Most optometrists in private practice chose not to provide low vision services because they think that income opportunities are limited. As a result, patients are typically referred to nonprofit organizations or low vision specialists.
Times have changed. Dr. Lipschultz and his colleague, Rebecca L. Kammer, OD, FAAO, have created a continuing education course called, "Low Vision Doesn't Pay. Or Does It?" Drs. Lipschultz and Kammer believe low vision services can now contribute a healthy chunk of income to any primary eye-care practice since the number of people with low vision is expected to double within the next 25 years. Optometrists just need to move past old misperceptions, spend some time marketing, and make minor changes to their routine, Dr. Lipschultz said.
For example, he believes many optometrists still cling to the belief that they need a residency in low vision to deliver primary low vision care services, which target patients who have vision in the 20/100 range, no dense scotomas or complex daily living needs, and minimal psychological or safety issues.
Not true, Dr. Lipschultz said. He elaborated, saying that optometrists simply need to obtain some basic education, invest approximately $2,500 in a basic low vision kit that would include hand-held and stand magnifiers, distance telescopes, a contrast sensitivity chart, tints that reduce glare and enhance contrast, and an optional video magnifier, also known as a CCTV.

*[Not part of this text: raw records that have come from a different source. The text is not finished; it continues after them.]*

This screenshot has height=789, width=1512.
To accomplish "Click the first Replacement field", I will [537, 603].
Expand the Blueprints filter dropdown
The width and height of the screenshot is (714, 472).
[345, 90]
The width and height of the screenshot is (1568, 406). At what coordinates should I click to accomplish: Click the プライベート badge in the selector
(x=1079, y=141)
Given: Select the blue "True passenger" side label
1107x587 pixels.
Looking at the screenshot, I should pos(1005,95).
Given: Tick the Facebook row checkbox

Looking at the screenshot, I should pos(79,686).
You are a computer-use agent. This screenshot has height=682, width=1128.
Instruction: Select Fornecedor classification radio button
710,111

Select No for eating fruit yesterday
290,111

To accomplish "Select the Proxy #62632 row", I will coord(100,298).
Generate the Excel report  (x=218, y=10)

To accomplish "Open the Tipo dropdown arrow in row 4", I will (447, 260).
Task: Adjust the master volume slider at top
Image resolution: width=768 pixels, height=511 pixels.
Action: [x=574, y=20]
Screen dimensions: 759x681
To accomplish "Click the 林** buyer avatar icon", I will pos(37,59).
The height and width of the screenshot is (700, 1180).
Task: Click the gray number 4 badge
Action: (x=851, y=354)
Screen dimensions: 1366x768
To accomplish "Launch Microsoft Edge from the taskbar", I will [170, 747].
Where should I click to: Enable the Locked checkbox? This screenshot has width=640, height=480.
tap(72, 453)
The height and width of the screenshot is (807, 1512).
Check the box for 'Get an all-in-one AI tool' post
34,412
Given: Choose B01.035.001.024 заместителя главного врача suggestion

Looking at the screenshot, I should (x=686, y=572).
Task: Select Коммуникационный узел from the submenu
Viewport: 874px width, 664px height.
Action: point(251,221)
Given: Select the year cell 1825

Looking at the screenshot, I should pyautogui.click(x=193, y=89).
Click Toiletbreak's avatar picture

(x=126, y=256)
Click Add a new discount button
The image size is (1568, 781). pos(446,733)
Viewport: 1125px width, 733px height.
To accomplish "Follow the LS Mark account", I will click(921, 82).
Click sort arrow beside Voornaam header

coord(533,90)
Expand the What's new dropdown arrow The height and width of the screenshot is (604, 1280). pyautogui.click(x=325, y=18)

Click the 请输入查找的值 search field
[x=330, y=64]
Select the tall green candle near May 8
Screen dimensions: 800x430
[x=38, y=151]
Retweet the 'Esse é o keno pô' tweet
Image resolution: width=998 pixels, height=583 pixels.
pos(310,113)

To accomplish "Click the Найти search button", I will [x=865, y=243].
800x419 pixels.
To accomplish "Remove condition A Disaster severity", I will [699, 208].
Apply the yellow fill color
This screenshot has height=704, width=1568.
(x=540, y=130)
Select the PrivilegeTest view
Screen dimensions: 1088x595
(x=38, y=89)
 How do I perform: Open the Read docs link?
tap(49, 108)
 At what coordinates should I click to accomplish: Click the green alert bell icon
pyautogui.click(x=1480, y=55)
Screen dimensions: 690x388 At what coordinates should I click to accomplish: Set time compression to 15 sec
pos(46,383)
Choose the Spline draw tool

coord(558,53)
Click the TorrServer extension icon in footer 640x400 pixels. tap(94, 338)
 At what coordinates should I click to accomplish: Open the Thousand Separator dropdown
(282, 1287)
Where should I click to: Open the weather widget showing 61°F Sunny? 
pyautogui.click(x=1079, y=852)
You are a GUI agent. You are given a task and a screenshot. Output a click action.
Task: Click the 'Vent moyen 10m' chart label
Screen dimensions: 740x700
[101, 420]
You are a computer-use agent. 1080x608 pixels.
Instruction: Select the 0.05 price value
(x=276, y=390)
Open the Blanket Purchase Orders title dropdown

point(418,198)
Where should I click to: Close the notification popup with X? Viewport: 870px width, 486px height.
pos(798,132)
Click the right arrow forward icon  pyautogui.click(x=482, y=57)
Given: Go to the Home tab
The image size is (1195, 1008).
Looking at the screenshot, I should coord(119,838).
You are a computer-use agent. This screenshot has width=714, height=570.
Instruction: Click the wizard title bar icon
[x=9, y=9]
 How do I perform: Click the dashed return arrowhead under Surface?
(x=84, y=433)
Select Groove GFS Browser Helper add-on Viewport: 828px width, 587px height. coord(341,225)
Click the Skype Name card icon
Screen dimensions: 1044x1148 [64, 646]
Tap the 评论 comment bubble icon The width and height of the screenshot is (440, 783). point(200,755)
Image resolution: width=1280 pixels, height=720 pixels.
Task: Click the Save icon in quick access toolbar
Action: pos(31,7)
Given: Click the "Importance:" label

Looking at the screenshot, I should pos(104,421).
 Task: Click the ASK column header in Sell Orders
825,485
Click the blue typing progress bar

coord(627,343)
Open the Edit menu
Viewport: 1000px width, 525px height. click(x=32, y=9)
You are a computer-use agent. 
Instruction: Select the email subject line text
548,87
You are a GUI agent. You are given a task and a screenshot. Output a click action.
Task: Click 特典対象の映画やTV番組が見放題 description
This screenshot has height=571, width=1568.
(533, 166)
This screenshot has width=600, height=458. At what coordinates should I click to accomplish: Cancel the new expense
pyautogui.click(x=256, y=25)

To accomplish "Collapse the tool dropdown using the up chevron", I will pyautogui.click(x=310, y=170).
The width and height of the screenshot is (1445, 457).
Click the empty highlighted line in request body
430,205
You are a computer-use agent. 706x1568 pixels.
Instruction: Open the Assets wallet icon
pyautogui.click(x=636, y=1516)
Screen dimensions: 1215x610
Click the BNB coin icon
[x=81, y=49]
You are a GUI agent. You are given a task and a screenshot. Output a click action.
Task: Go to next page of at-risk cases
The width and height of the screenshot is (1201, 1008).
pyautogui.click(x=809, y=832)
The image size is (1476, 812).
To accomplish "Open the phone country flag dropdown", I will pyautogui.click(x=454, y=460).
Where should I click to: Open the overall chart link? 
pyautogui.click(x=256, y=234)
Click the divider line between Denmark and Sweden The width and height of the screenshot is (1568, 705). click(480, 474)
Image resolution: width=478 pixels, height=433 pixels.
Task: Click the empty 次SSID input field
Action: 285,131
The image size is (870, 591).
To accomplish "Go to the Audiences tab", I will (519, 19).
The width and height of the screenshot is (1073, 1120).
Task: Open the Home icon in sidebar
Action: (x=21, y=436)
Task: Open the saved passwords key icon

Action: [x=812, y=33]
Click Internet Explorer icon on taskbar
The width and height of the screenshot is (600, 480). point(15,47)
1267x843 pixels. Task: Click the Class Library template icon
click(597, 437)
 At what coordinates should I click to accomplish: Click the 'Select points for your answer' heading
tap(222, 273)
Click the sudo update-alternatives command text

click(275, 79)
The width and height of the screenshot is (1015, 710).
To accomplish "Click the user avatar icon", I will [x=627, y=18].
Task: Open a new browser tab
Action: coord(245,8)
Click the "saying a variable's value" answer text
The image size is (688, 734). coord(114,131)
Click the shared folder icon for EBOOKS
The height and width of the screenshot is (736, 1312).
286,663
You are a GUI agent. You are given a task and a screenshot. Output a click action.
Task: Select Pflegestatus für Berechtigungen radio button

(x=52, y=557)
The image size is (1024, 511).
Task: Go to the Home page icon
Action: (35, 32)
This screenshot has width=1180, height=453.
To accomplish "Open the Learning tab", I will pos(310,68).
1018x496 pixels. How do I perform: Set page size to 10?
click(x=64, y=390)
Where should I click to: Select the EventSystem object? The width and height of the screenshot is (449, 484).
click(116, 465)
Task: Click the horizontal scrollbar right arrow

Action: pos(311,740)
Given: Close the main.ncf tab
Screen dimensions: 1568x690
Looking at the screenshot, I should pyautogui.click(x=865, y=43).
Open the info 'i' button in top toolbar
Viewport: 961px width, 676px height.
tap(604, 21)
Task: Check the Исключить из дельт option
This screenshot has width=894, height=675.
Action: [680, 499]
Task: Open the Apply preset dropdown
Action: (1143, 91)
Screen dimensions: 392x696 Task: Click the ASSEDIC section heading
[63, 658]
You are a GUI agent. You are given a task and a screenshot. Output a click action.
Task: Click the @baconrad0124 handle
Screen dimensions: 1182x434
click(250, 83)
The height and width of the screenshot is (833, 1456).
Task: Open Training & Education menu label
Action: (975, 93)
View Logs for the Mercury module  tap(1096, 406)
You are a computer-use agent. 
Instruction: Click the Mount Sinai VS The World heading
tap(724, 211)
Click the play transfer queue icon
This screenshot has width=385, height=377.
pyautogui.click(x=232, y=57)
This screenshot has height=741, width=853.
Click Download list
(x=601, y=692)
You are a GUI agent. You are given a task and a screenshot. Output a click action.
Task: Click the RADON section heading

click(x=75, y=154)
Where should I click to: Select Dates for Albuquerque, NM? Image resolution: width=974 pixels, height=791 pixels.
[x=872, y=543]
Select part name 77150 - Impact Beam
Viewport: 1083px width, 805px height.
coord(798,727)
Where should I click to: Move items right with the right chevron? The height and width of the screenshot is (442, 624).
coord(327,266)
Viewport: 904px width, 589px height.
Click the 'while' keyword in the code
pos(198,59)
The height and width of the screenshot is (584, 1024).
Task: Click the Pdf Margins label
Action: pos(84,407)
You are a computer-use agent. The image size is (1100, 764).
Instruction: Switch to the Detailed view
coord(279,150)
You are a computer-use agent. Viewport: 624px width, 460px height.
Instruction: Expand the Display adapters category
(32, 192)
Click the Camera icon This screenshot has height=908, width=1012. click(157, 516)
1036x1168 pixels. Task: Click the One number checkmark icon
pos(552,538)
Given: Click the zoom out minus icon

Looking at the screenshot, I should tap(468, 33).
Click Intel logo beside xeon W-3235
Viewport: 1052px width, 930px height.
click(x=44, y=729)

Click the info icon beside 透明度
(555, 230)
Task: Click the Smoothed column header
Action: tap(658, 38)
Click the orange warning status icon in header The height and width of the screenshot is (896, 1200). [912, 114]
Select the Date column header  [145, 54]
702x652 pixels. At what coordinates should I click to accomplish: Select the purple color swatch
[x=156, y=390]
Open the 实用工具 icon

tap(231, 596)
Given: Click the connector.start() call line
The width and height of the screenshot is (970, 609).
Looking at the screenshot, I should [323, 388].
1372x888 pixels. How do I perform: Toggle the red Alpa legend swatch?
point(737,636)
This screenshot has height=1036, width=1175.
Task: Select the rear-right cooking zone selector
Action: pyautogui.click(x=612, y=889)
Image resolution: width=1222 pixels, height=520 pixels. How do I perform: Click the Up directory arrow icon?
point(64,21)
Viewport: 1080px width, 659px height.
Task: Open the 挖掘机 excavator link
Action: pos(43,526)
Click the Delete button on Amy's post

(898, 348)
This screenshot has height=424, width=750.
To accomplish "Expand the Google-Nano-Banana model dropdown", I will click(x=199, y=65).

Dr. Lipschultz said video magnifiers, which average $1,500, are essential because they lower the barrier of anxiety for patients when they evaluate a CCTV first in the exam sequence. Once patients see how the technology provides dramatic improvement in reading, the stage is set for a successful patient encounter as well as additional income. Dr. Lipschultz' practice sells three CCTVs for every 10 low vision patients he examines. He said the average revenue per low vision patient can exceed $800, compared to $300 for traditional patients.
Time equals money
"You can generate 25% of your revenue with only 12% of your time," said Dr. Lipschultz, who is president and chief executive officer at http://OcuSource.com/, a Web site dedicated to offering low vision resources to patients and marketing services for eye-care professionals.
"You become twice as productive per patient than by offering other services," he added
What is your practice's slowest day of the week? At Southland Eye, it is Friday, so Dr. Lipschultz schedules all of his low vision patients on Friday afternoon. He blocks out 45 minutes for each patient but suggests that optometrists initially schedule 60 to 90 minutes until they become accustomed to dealing with low vision patients.
"You have to get your feet wet and learn to hone your time," he said. "You need to learn shortcuts in how to present options and overcome patient objections."